── DATA FOR ANALYSIS ──

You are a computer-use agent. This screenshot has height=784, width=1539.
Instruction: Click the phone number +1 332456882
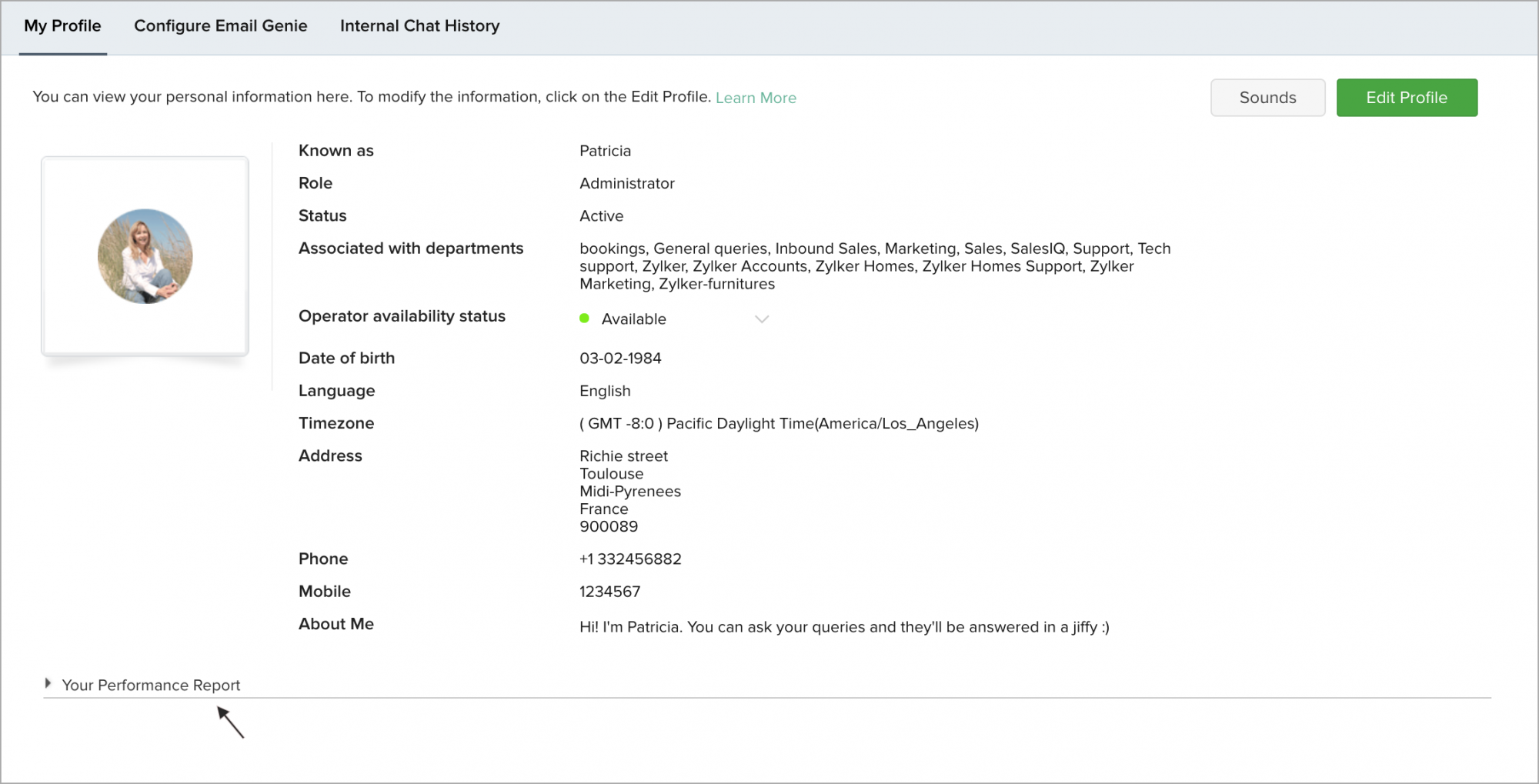(630, 559)
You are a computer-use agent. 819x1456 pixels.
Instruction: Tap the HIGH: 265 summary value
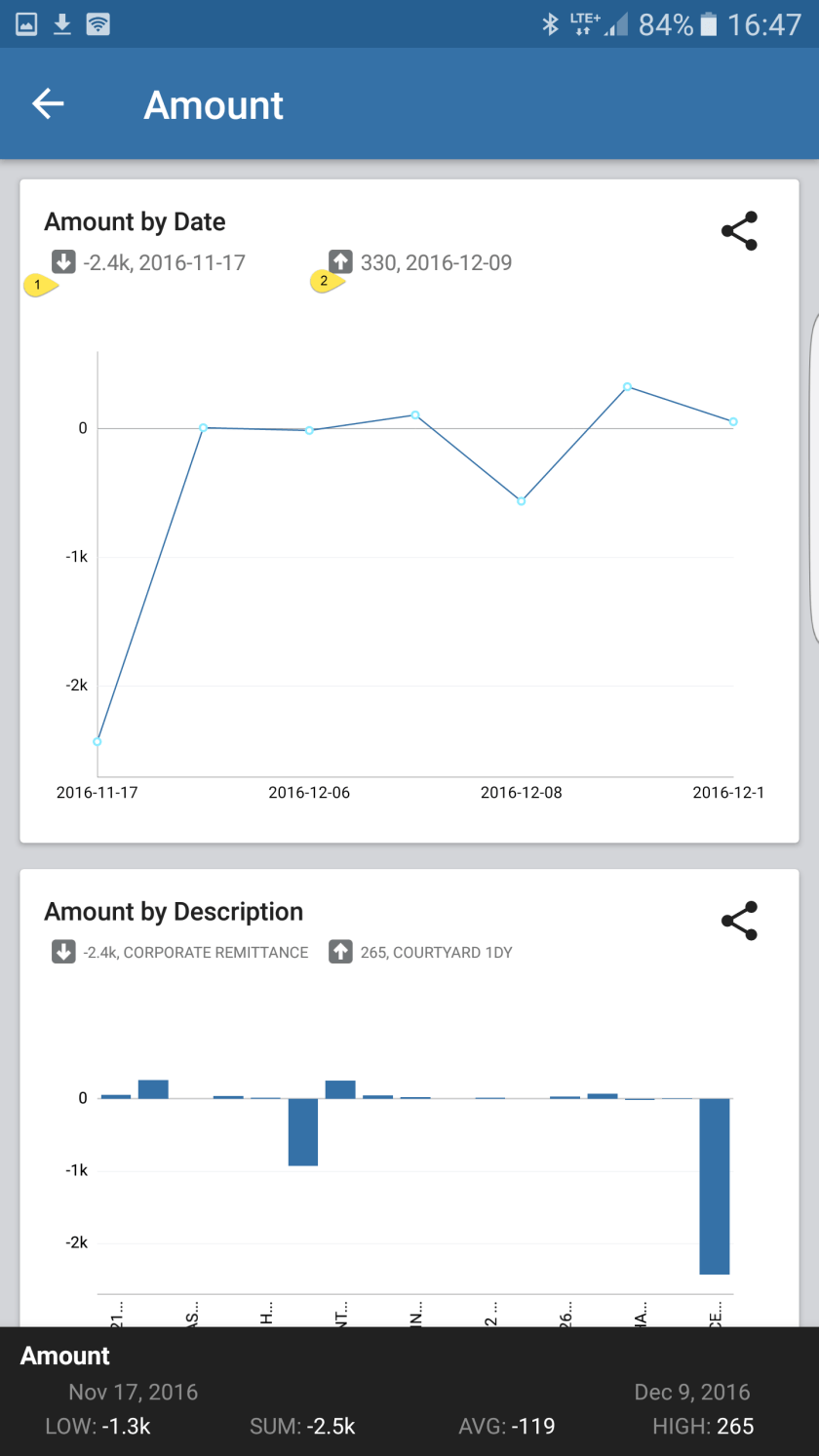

───

ACTIVITY: Your answer must be an exact reproduction of all entries, containing no pictures.

ANSWER SPACE:
You are a computer-use agent. This screenshot has height=784, width=1539.
Instruction: Click the phone number +1 332456882
(630, 559)
You are a computer-use agent. 819x1456 pixels.
Instruction: Tap the HIGH: 265 summary value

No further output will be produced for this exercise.